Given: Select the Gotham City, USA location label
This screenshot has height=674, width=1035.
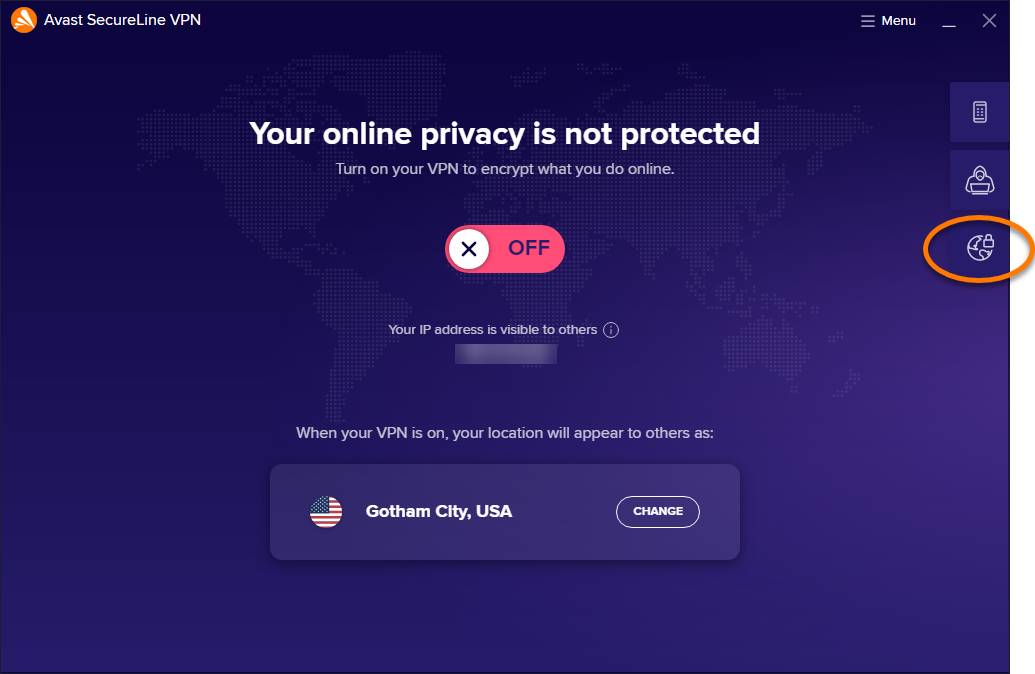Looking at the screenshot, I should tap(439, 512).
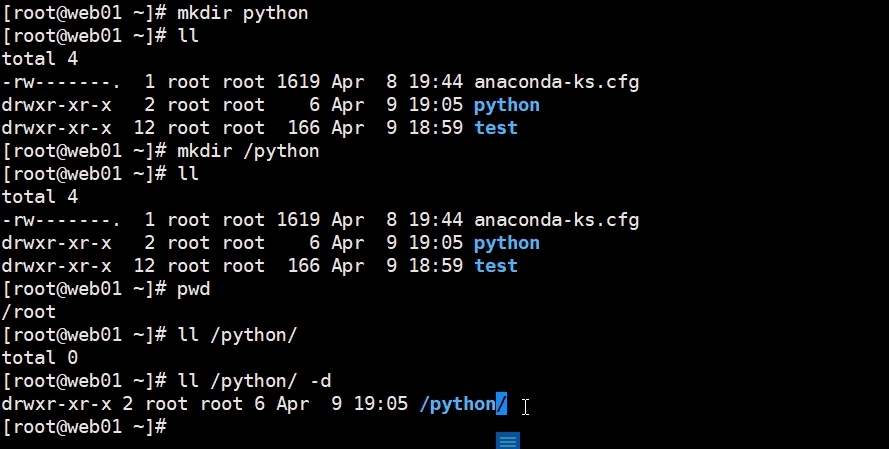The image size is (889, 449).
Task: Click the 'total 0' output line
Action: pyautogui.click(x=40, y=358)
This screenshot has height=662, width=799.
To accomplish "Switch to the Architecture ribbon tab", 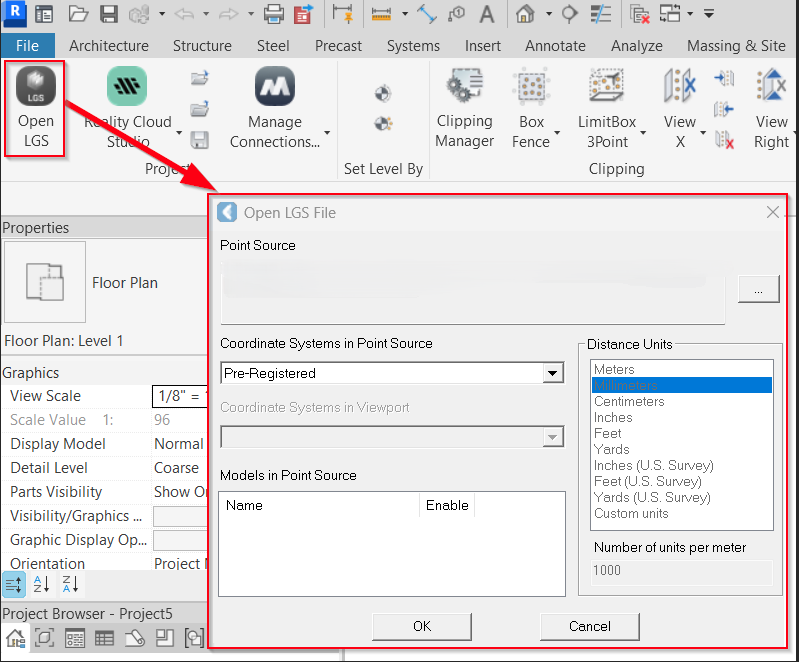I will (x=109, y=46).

===============

**WHAT THE EXERCISE ASKS**
Write out, exactly, the lines of the material from the very first through the line containing "This screenshot has height=662, width=799.", and leave out every picture.

**TASK OUTPUT**
Given: Select the Gotham City, USA location label
This screenshot has height=674, width=1035.
Looking at the screenshot, I should tap(439, 512).
The image size is (889, 449).
Task: Click the 'total 0' output line
Action: pyautogui.click(x=40, y=358)
This screenshot has height=662, width=799.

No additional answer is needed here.